WORK INSTRUCTIONS :: Reproduce every entry exactly as given.

Saved data entries
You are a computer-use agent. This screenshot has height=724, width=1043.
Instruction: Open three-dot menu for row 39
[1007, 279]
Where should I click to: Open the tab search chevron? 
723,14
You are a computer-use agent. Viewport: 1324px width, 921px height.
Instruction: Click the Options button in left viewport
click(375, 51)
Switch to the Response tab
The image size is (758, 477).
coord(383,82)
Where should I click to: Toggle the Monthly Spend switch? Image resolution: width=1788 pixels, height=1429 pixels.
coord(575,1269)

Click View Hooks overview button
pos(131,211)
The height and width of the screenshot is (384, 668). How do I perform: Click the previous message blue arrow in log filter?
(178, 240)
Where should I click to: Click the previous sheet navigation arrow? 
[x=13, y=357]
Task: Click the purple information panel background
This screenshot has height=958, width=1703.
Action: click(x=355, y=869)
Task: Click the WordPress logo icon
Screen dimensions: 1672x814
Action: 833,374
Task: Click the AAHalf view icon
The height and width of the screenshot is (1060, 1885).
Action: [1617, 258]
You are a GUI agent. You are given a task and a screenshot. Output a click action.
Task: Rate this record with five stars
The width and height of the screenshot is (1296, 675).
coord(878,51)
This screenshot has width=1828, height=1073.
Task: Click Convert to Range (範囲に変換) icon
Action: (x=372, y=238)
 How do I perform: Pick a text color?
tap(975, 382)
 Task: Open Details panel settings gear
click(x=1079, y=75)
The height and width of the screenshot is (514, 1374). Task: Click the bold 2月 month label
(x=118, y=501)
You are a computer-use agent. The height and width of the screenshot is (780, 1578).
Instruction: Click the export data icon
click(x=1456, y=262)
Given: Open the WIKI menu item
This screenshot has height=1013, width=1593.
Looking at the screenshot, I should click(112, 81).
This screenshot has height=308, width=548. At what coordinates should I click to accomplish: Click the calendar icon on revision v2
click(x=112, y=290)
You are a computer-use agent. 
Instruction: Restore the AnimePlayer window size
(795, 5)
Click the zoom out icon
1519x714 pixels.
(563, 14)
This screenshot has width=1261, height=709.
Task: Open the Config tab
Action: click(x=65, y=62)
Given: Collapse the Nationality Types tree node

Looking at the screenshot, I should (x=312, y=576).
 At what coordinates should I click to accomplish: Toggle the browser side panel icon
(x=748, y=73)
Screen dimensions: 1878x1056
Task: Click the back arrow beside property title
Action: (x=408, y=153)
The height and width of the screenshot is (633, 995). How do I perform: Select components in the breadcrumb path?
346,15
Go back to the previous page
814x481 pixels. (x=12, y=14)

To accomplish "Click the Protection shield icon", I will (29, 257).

FINISHED TASK ::
You are a computer-use agent. This screenshot has height=724, width=1043.
Instruction: Open three-dot menu for row 39
[1007, 279]
Where should I click to: Open the tab search chevron? 
723,14
You are a computer-use agent. Viewport: 1324px width, 921px height.
Instruction: Click the Options button in left viewport
click(375, 51)
Switch to the Response tab
The image size is (758, 477).
coord(383,82)
Where should I click to: Toggle the Monthly Spend switch? Image resolution: width=1788 pixels, height=1429 pixels.
coord(575,1269)

Click View Hooks overview button
pos(131,211)
The height and width of the screenshot is (384, 668). How do I perform: Click the previous message blue arrow in log filter?
(178, 240)
Where should I click to: Click the previous sheet navigation arrow? 
[x=13, y=357]
Task: Click the purple information panel background
This screenshot has height=958, width=1703.
Action: click(x=355, y=869)
Task: Click the WordPress logo icon
Screen dimensions: 1672x814
Action: 833,374
Task: Click the AAHalf view icon
The height and width of the screenshot is (1060, 1885).
Action: [1617, 258]
You are a GUI agent. You are given a task and a screenshot. Output a click action.
Task: Rate this record with five stars
The width and height of the screenshot is (1296, 675).
coord(878,51)
This screenshot has width=1828, height=1073.
Task: Click Convert to Range (範囲に変換) icon
Action: (x=372, y=238)
 How do I perform: Pick a text color?
tap(975, 382)
 Task: Open Details panel settings gear
click(x=1079, y=75)
The height and width of the screenshot is (514, 1374). Task: Click the bold 2月 month label
(x=118, y=501)
You are a computer-use agent. The height and width of the screenshot is (780, 1578).
Instruction: Click the export data icon
click(x=1456, y=262)
Given: Open the WIKI menu item
This screenshot has height=1013, width=1593.
Looking at the screenshot, I should click(112, 81).
This screenshot has height=308, width=548. At what coordinates should I click to accomplish: Click the calendar icon on revision v2
click(x=112, y=290)
You are a computer-use agent. 
Instruction: Restore the AnimePlayer window size
(795, 5)
Click the zoom out icon
1519x714 pixels.
(563, 14)
This screenshot has width=1261, height=709.
Task: Open the Config tab
Action: click(x=65, y=62)
Given: Collapse the Nationality Types tree node

Looking at the screenshot, I should (x=312, y=576).
 At what coordinates should I click to accomplish: Toggle the browser side panel icon
(x=748, y=73)
Screen dimensions: 1878x1056
Task: Click the back arrow beside property title
Action: (x=408, y=153)
The height and width of the screenshot is (633, 995). How do I perform: Select components in the breadcrumb path?
346,15
Go back to the previous page
814x481 pixels. (x=12, y=14)

To accomplish "Click the Protection shield icon", I will (29, 257).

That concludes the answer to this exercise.